▶ **Challenge**:
Carry on the article about Pokemon card grading services, picking up right after its final sentence.

The grade reflects the physical condition of the card at the time of submission, assessed across four main criteria: centering (how well aligned the printed image is within the card borders), corners (the condition of all four corners, which are the most vulnerable to wear), edges (the smoothness and integrity of all four card edges), and surface (the condition of both the front and back face, including any scratches, print lines, or foil damage).

A PSA 10 or CGC Gem Mint 10 indicates a card in essentially perfect condition across all four criteria. These are rare. Most cards submitted for grading, even cards that look perfect to the naked eye, receive grades in the eight to nine range due to issues that only become visible under the close inspection and specialist lighting conditions used by professional graders. Going into grading with realistic expectations about grade distribution is essential.

Why Grade at All?

The financial case for grading the right cards is compelling. A PSA 10 on a high value Pokemon card can sell for significantly more than the same card in raw condition, with premiums ranging from modest on mid tier cards to extraordinary on popular chase cards and vintage rarities. PSA 10 copies of top Ascended Heroes SIRs have been selling for multiples of the equivalent raw card price. Grading also authenticates the card permanently, which matters for high value purchases and long term collection security.

The non financial case is simpler: a graded card is protected forever. Inside a sealed slab, a card cannot be scratched, bent, or damaged by handling. For cards you intend to keep permanently and display, grading is the ultimate preservation method.

The case against grading is also worth being honest about. The costs are real. The wait times are long. The risk of receiving a lower grade than expected can turn a sensible financial decision into a loss. And for cards that are not worth a meaningful amount in raw condition, the grading fee will never be recovered regardless of the grade received. Grading is not the right decision for every card and a clear framework for which cards to submit is the most important part of any grading strategy.

PSA, CGC, and BGS: The Three Services Compared

Three companies dominate the Pokemon card grading market in 2026. Each has different strengths, weaknesses, turnaround times, and market positioning.

PSA: Professional Sports Authenticator

PSA is the oldest and most established grading company, founded in 1991, and holds approximately 70 percent of the graded Pokemon card market. The PSA 10 Gem Mint grade is the most recognised in the hobby and commands the highest resale premiums across the secondary market. PSA uses a straightforward one to ten scale with no subgrades, meaning you receive a single definitive number that the entire market understands.

The PSA premium for Pokemon cards is real but narrowing. Two years ago PSA 10 copies of popular modern cards sold for 20 to 25 percent more than equivalent CGC grades. In 2026 that gap has compressed to roughly 5 to 10 percent for modern cards, though the premium remains larger for vintage cards where PSA's dominance is more entrenched. For UK collectors, PSA currently operates submission drop off points through authorised middlemen including Subcentre, which routes cards via their Canadian facilities. PSA has also announced a Frankfurt grading centre expected to open in summer 2026, which will give EU and UK collectors a more accessible submission route once operational.

CGC: Certified Guaranty Company

CGC has grown rapidly in the Pokemon card market, capturing approximately 25 percent market share in 2025 and continuing to grow into 2026. Critically for UK collectors, CGC operates a dedicated UK office at cgccards.uk, meaning cards can be submitted directly without the customs complications or international shipping costs associated with sending to North America. Multiple authorised UK dealers also accept cards for CGC submission and hand deliver to CGC's London office.

▶ **Material**:
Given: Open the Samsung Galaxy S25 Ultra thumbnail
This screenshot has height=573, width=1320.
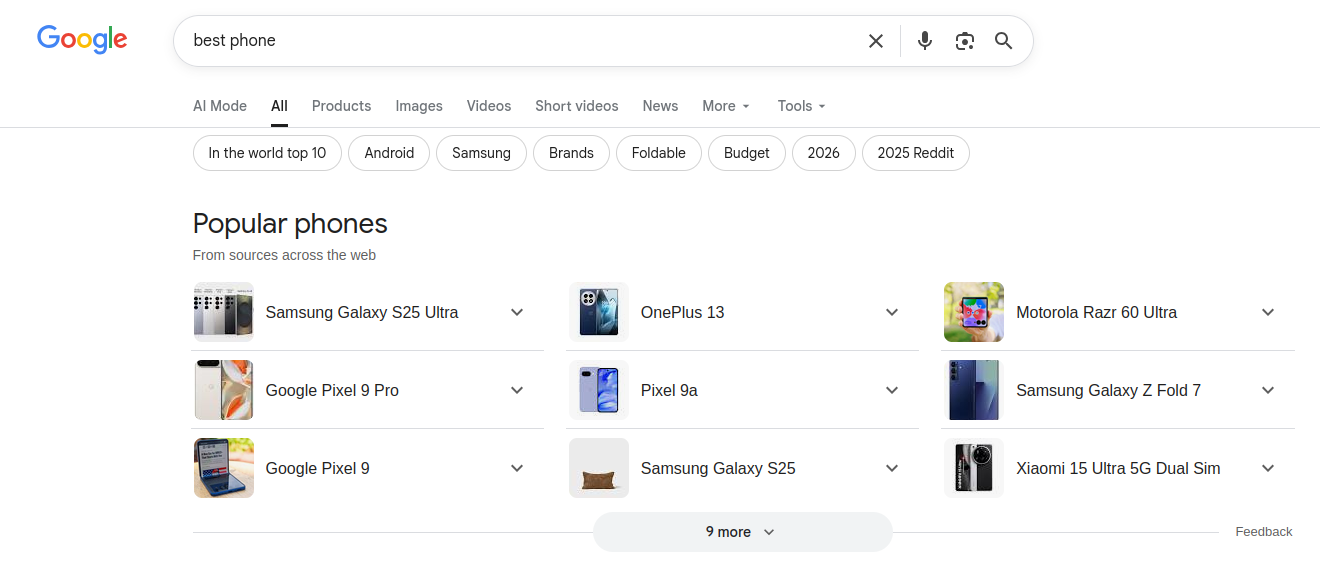Looking at the screenshot, I should (223, 312).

▶ **Response to the exercise**:
CGC uses a one to ten scale and additionally offers a Pristine 10 grade above standard Gem Mint 10 for cards in exceptional condition, which has developed genuine scarcity premium in the market for certain popular cards. Turnaround times are generally faster than PSA at equivalent price points, and base submission costs are somewhat lower. CGC 10 grades typically sell for approximately 72 to 85 percent of equivalent PSA 10 prices for modern Pokemon cards, making CGC the more cost efficient option for cards where maximum resale value is not the primary goal.

BGS: Beckett Grading Services

BGS is the third major option and is best known for its subgrade system, which scores centering, corners, edges, and surface individually in addition to the overall grade. The coveted BGS Black Label 10 requires all four subgrades to be perfect 10s and is extraordinarily rare, commanding significant premiums when it appears on popular cards. BGS is generally the preferred choice for collectors who want maximum transparency about a card's specific condition profile rather than a single overall grade. However, BGS Pokemon cards typically sell for less than equivalent PSA grades on the open market, and the service has been losing market share. UK submission is available through authorised middlemen.

Which Cards Are Actually Worth Grading?

This is where most grading guides fail to give a useful answer and where the most money is wasted by collectors who submit cards that the maths does not support. The principle is straightforward: a card is worth grading when the expected value of the graded card, accounting for realistic grade distribution, exceeds the cost of grading plus the time value of your money over the wait period.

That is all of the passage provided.